How to complete this task >>
Pictures do not belong in the copy; retype the records below exactly.

==============================

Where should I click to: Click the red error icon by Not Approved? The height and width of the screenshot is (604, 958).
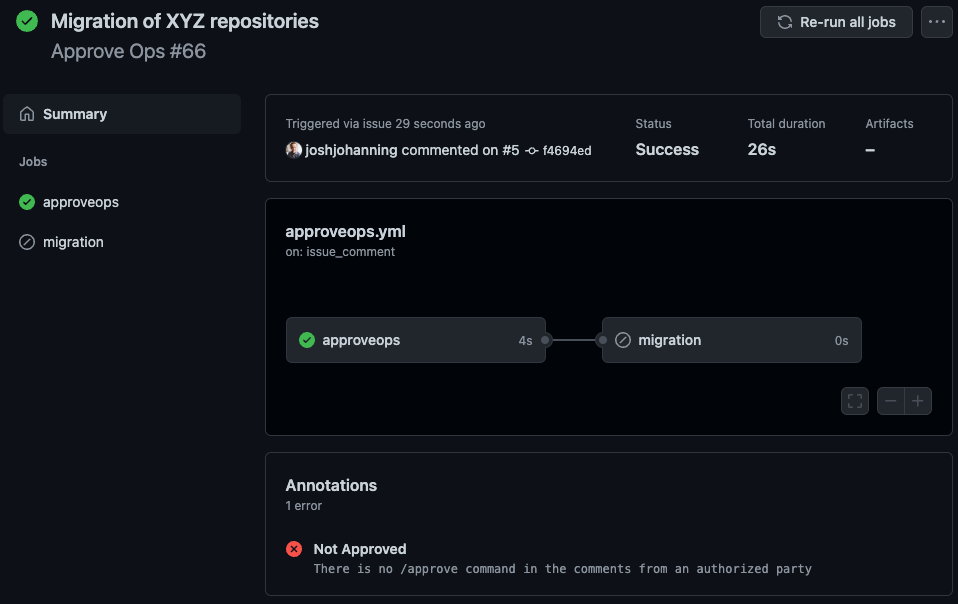point(294,549)
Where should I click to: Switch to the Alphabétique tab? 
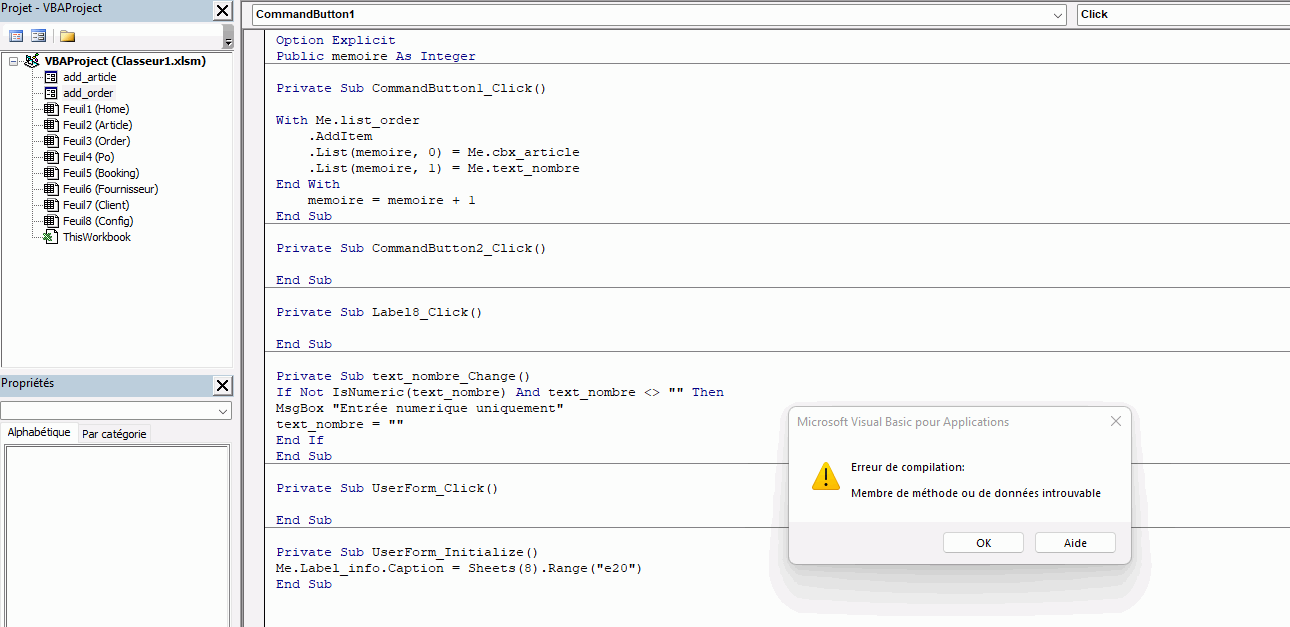coord(39,432)
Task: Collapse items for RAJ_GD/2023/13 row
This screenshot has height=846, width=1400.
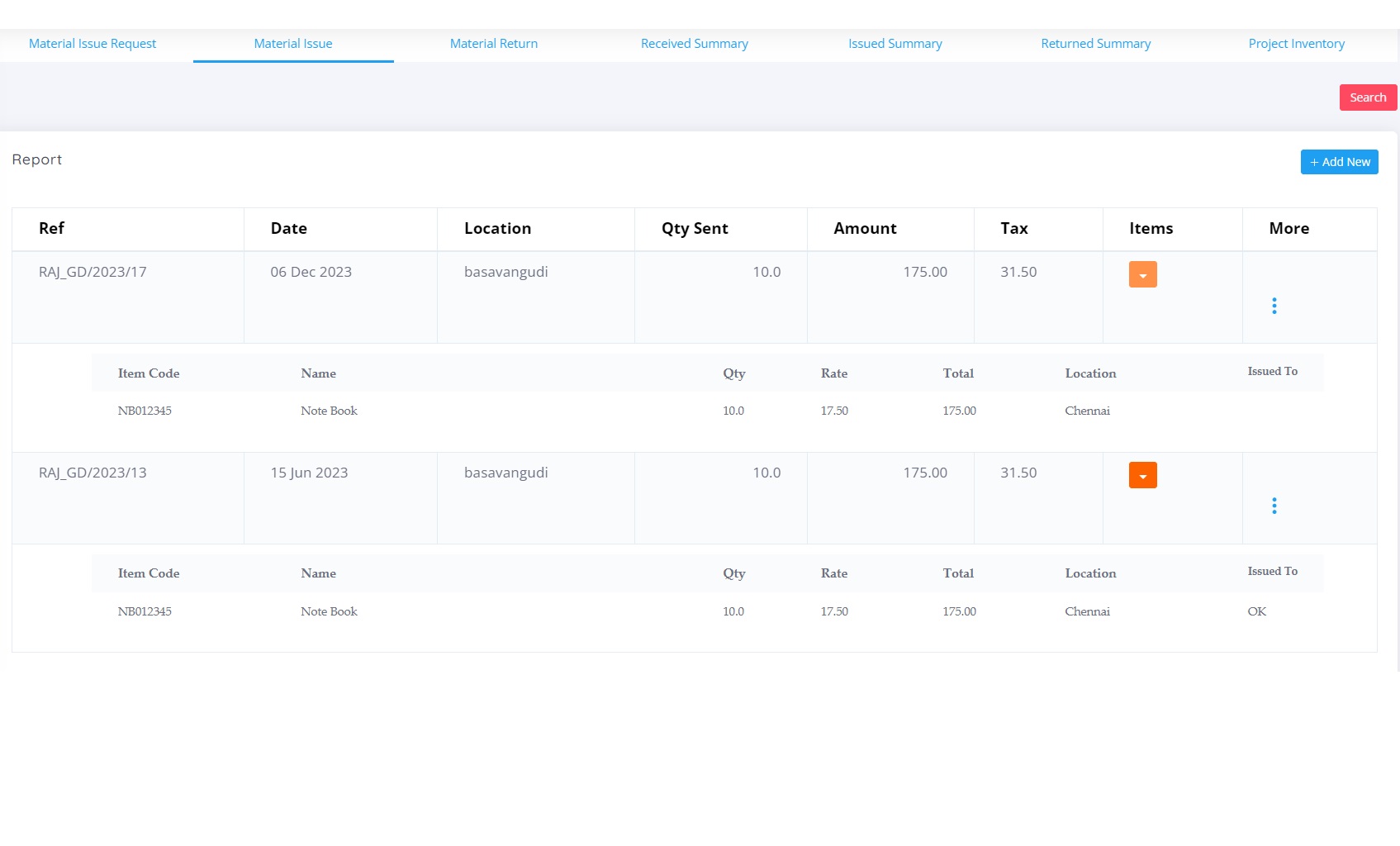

==============================

Result below >>
Where should I click to: Click the red error icon by Not Approved? The height and width of the screenshot is (604, 958).
point(294,549)
Where should I click to: Switch to the Alphabétique tab? 
coord(39,432)
Task: Collapse items for RAJ_GD/2023/13 row
This screenshot has height=846, width=1400.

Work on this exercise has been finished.